Entries on target coordinates
:::
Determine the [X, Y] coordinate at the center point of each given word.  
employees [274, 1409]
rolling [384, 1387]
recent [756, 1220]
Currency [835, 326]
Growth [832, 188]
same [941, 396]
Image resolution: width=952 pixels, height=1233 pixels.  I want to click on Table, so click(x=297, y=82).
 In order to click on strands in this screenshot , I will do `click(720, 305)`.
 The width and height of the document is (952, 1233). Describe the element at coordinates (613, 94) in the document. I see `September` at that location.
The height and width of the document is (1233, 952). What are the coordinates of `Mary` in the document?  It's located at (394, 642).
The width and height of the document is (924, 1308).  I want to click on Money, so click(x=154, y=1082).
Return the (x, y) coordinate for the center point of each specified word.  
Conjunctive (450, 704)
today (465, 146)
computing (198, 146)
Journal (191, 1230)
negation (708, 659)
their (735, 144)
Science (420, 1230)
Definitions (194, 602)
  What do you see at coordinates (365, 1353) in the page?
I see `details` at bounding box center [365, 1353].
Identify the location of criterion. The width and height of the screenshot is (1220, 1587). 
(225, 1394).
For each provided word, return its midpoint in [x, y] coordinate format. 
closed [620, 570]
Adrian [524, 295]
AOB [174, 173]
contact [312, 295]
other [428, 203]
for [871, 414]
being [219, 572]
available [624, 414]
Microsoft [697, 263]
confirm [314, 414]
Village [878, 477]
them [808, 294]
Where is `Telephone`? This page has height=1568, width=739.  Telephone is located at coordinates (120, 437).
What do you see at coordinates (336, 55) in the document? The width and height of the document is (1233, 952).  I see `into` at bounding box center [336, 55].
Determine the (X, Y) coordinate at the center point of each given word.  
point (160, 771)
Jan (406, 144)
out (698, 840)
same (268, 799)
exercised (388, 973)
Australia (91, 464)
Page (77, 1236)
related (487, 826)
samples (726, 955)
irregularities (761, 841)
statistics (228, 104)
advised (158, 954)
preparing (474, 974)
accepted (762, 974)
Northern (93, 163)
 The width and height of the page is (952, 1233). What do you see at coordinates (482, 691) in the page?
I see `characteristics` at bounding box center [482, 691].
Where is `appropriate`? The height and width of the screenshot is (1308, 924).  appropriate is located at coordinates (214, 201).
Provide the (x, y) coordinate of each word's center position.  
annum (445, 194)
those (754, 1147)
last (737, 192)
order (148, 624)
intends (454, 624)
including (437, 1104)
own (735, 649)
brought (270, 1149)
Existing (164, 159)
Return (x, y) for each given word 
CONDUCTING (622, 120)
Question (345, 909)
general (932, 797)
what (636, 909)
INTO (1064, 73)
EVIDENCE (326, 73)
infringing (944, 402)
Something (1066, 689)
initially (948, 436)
:::
Objective:
Copy out the lines of the material between the line holding "those (754, 1147)" and the line holding "Something (1066, 689)", both of those lines included, and leave the request text as it is. Multiply every coordinate given as an answer by 1.45 and round each result to a whole number, rounding halves up.

Solution:
those (1093, 1663)
last (1069, 278)
order (215, 905)
intends (658, 905)
including (634, 1601)
own (1066, 941)
brought (392, 1666)
Existing (238, 231)
Return (x, y) for each given word 
CONDUCTING (902, 174)
Question (500, 1318)
general (1351, 1156)
what (922, 1318)
INTO (1543, 106)
EVIDENCE (473, 106)
infringing (1369, 583)
Something (1546, 999)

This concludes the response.